Exactly as they appear, retype the lines from the one containing "Given: Click the すべてを表示 button" through the final line of the data below. Leave pictures out.

The records
BEGIN

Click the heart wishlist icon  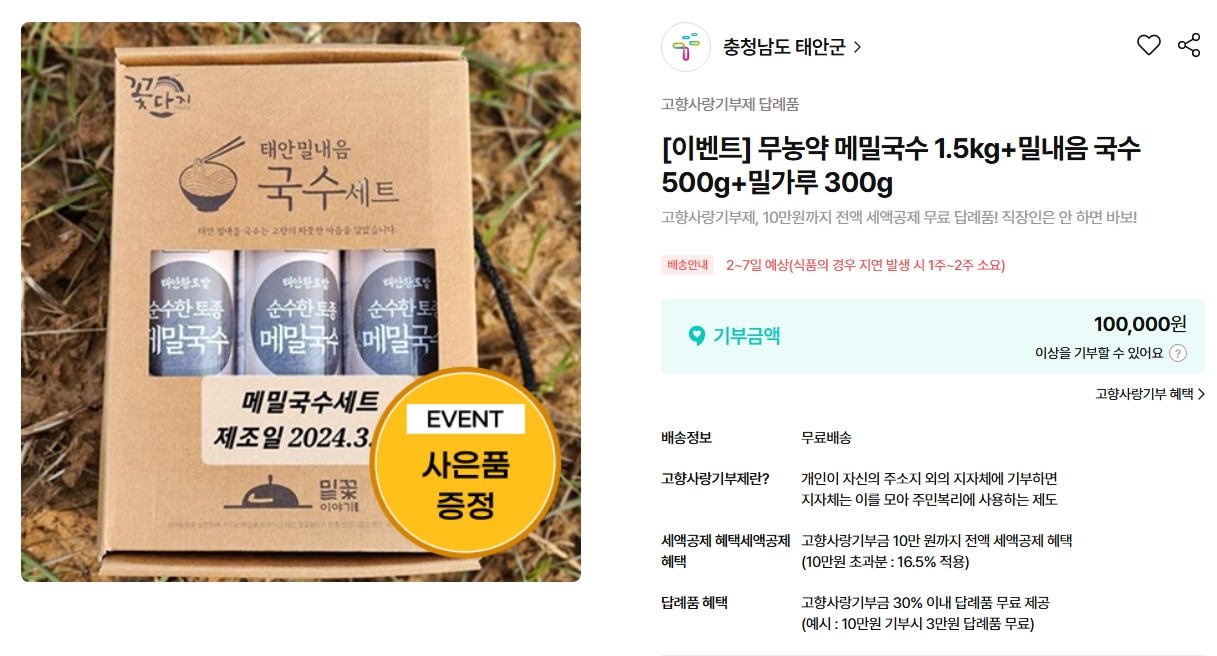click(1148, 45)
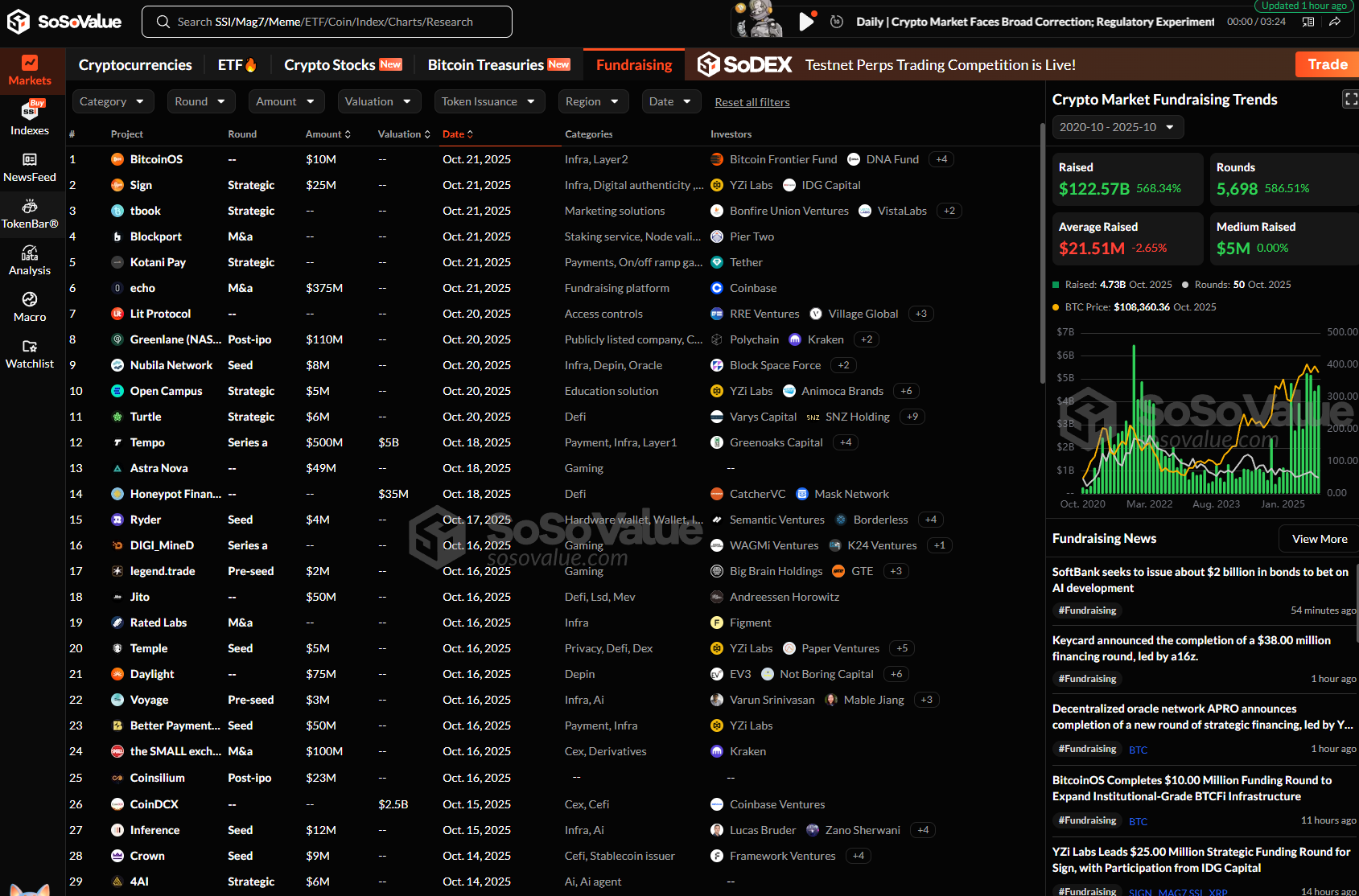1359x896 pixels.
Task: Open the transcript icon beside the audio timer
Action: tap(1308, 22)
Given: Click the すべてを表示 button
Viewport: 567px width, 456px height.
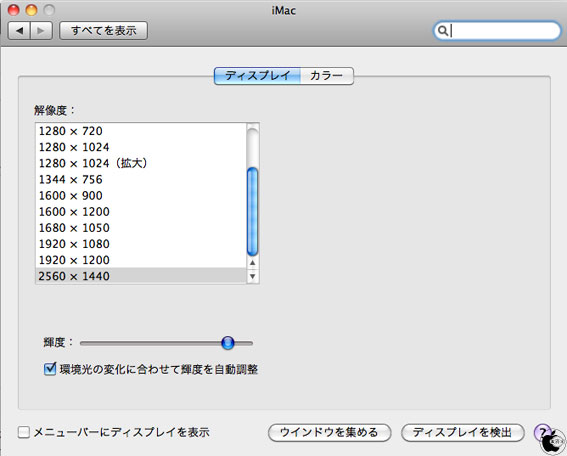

END

Exercise response
Given: Click the すべてを表示 button
Viewport: 567px width, 456px height.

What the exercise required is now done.